→ **Data shown**:
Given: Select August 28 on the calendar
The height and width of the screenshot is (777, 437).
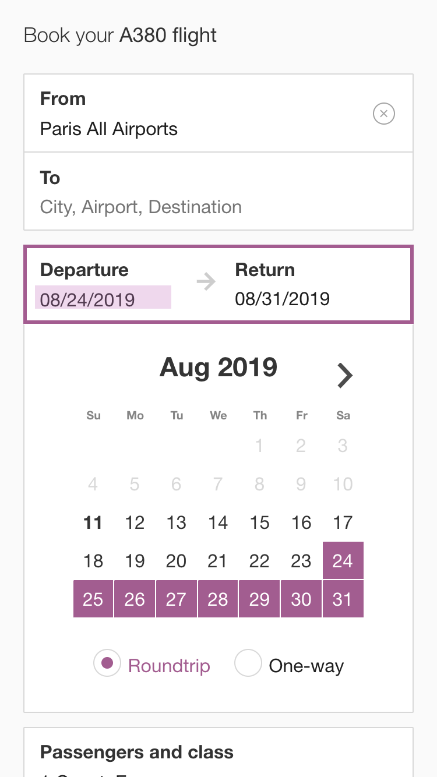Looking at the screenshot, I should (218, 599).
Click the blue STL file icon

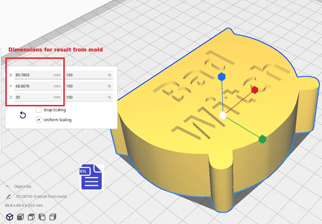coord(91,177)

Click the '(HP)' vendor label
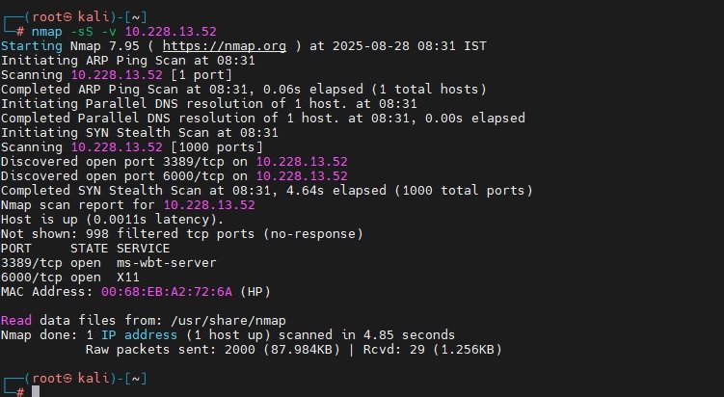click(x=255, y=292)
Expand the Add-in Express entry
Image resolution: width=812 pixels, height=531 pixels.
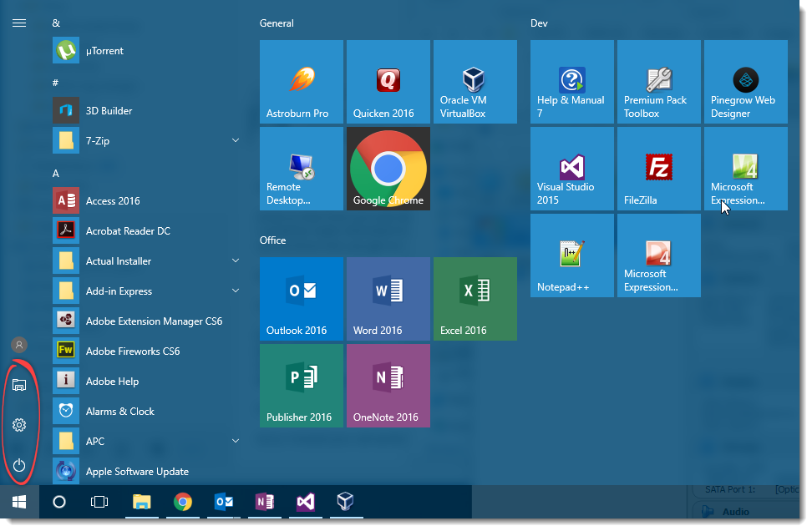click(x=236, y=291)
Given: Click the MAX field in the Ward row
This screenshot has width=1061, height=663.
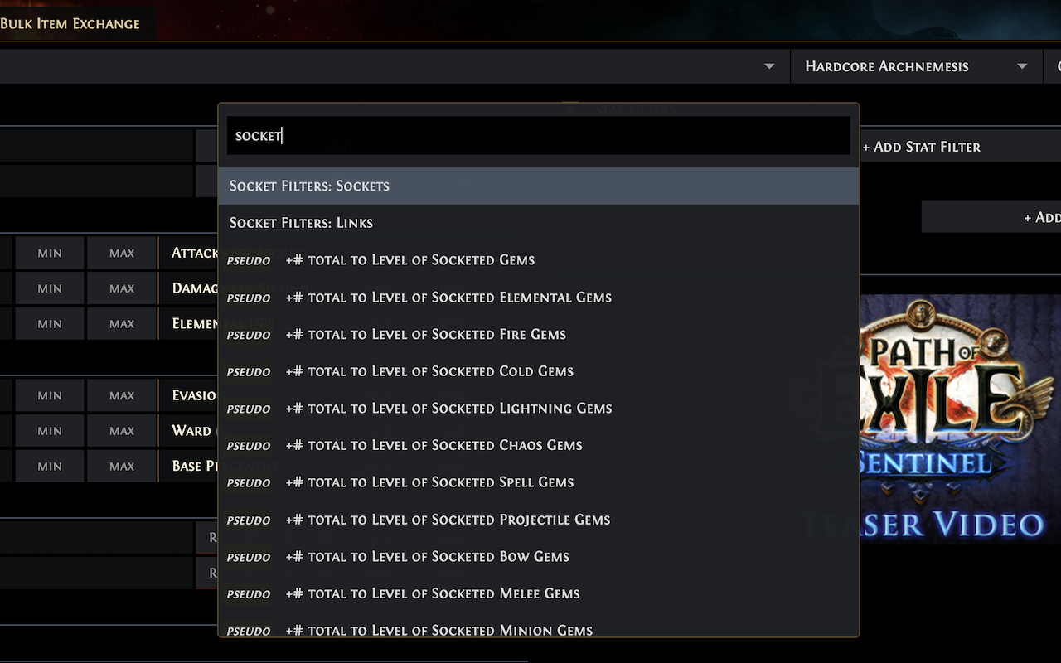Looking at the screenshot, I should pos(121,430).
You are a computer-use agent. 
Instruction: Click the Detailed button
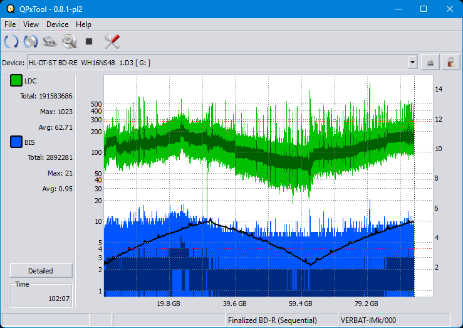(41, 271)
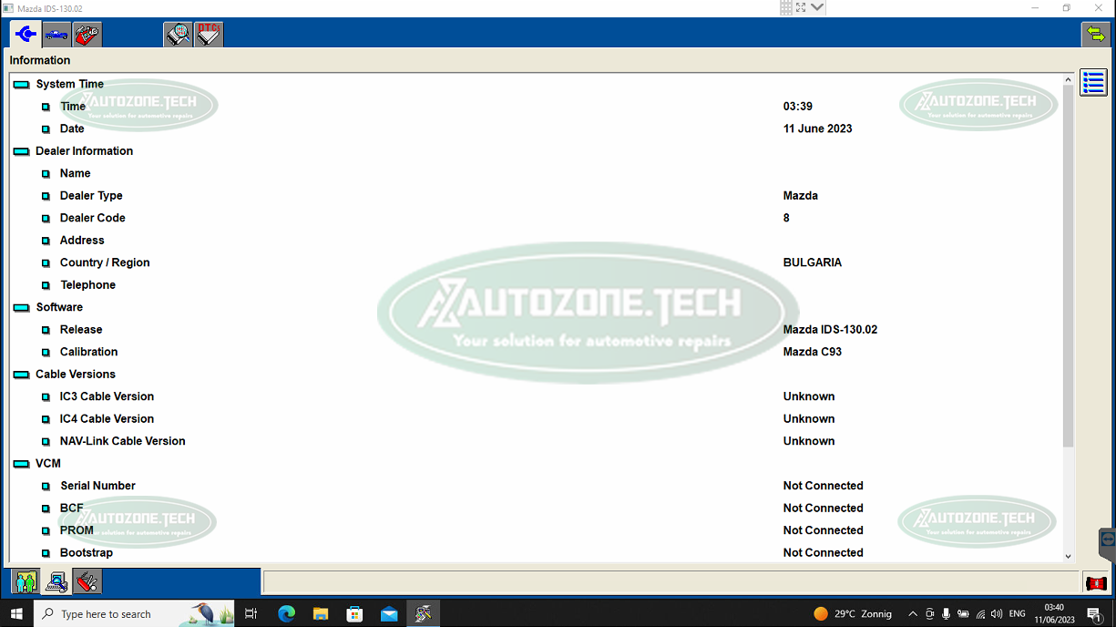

→ **Exercise instructions**:
Please show the lines in the entries above that hold the string "Given".

→ **Task answer**:
Given: Select August 28 on the calendar
Given: Click the MAX field in the Ward row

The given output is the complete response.